(Data extracted from a collection)
◆ ◆ ◆

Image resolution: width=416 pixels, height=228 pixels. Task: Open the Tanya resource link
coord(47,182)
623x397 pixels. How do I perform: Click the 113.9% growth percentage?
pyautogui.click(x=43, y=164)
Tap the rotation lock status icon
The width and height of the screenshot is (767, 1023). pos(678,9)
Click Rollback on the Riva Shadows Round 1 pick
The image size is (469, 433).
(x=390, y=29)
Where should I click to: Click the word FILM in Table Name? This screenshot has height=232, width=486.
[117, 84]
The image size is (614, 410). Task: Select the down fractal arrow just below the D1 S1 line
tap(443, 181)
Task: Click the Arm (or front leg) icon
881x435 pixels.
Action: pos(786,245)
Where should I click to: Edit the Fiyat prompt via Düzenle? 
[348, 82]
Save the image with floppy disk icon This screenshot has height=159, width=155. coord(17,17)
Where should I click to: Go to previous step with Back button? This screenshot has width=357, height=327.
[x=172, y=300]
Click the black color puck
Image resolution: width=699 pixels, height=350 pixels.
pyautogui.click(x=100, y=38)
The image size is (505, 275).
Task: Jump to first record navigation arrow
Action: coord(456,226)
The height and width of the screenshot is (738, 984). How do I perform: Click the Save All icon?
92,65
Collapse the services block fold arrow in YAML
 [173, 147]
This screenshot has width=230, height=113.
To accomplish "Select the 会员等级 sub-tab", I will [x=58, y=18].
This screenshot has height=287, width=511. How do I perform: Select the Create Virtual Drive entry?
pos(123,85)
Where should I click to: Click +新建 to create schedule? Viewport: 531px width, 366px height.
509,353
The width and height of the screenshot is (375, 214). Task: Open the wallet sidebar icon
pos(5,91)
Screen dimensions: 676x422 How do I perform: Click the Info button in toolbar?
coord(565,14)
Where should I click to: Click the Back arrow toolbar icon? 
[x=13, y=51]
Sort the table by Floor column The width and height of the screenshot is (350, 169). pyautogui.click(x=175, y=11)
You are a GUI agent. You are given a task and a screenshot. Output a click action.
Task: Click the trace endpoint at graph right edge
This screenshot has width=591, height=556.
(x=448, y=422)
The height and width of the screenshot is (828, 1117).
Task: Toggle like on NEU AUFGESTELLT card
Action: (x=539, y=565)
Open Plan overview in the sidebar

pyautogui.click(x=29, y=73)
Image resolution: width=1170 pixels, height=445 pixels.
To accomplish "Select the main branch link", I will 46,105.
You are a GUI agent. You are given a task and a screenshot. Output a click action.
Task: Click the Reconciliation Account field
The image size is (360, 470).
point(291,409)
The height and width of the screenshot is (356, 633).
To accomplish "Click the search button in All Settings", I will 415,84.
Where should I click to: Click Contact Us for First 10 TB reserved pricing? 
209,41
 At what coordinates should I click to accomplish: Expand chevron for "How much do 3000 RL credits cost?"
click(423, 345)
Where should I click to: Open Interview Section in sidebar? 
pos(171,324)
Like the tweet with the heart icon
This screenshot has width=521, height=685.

◆ ◆ ◆

__Directions__: All entries are to be repeated exactly and completely.

__Completed exercise__:
Image resolution: width=416 pixels, height=228 pixels. Task: Open the Tanya resource link
coord(47,182)
623x397 pixels. How do I perform: Click the 113.9% growth percentage?
pyautogui.click(x=43, y=164)
Tap the rotation lock status icon
The width and height of the screenshot is (767, 1023). pos(678,9)
Click Rollback on the Riva Shadows Round 1 pick
The image size is (469, 433).
(x=390, y=29)
Where should I click to: Click the word FILM in Table Name? This screenshot has height=232, width=486.
[117, 84]
The image size is (614, 410). Task: Select the down fractal arrow just below the D1 S1 line
tap(443, 181)
Task: Click the Arm (or front leg) icon
881x435 pixels.
Action: pos(786,245)
Where should I click to: Edit the Fiyat prompt via Düzenle? 
[348, 82]
Save the image with floppy disk icon This screenshot has height=159, width=155. coord(17,17)
Where should I click to: Go to previous step with Back button? This screenshot has width=357, height=327.
[x=172, y=300]
Click the black color puck
Image resolution: width=699 pixels, height=350 pixels.
pyautogui.click(x=100, y=38)
The image size is (505, 275).
Task: Jump to first record navigation arrow
Action: coord(456,226)
The height and width of the screenshot is (738, 984). How do I perform: Click the Save All icon?
92,65
Collapse the services block fold arrow in YAML
 [173, 147]
This screenshot has width=230, height=113.
To accomplish "Select the 会员等级 sub-tab", I will [x=58, y=18].
This screenshot has height=287, width=511. How do I perform: Select the Create Virtual Drive entry?
pos(123,85)
Where should I click to: Click +新建 to create schedule? Viewport: 531px width, 366px height.
509,353
The width and height of the screenshot is (375, 214). Task: Open the wallet sidebar icon
pos(5,91)
Screen dimensions: 676x422 How do I perform: Click the Info button in toolbar?
coord(565,14)
Where should I click to: Click the Back arrow toolbar icon? 
[x=13, y=51]
Sort the table by Floor column The width and height of the screenshot is (350, 169). pyautogui.click(x=175, y=11)
You are a GUI agent. You are given a task and a screenshot. Output a click action.
Task: Click the trace endpoint at graph right edge
This screenshot has width=591, height=556.
(x=448, y=422)
The height and width of the screenshot is (828, 1117).
Task: Toggle like on NEU AUFGESTELLT card
Action: (x=539, y=565)
Open Plan overview in the sidebar

pyautogui.click(x=29, y=73)
Image resolution: width=1170 pixels, height=445 pixels.
To accomplish "Select the main branch link", I will 46,105.
You are a GUI agent. You are given a task and a screenshot. Output a click action.
Task: Click the Reconciliation Account field
The image size is (360, 470).
point(291,409)
The height and width of the screenshot is (356, 633).
To accomplish "Click the search button in All Settings", I will 415,84.
Where should I click to: Click Contact Us for First 10 TB reserved pricing? 
209,41
 At what coordinates should I click to accomplish: Expand chevron for "How much do 3000 RL credits cost?"
click(423, 345)
Where should I click to: Open Interview Section in sidebar? 
pos(171,324)
Like the tweet with the heart icon
This screenshot has width=521, height=685.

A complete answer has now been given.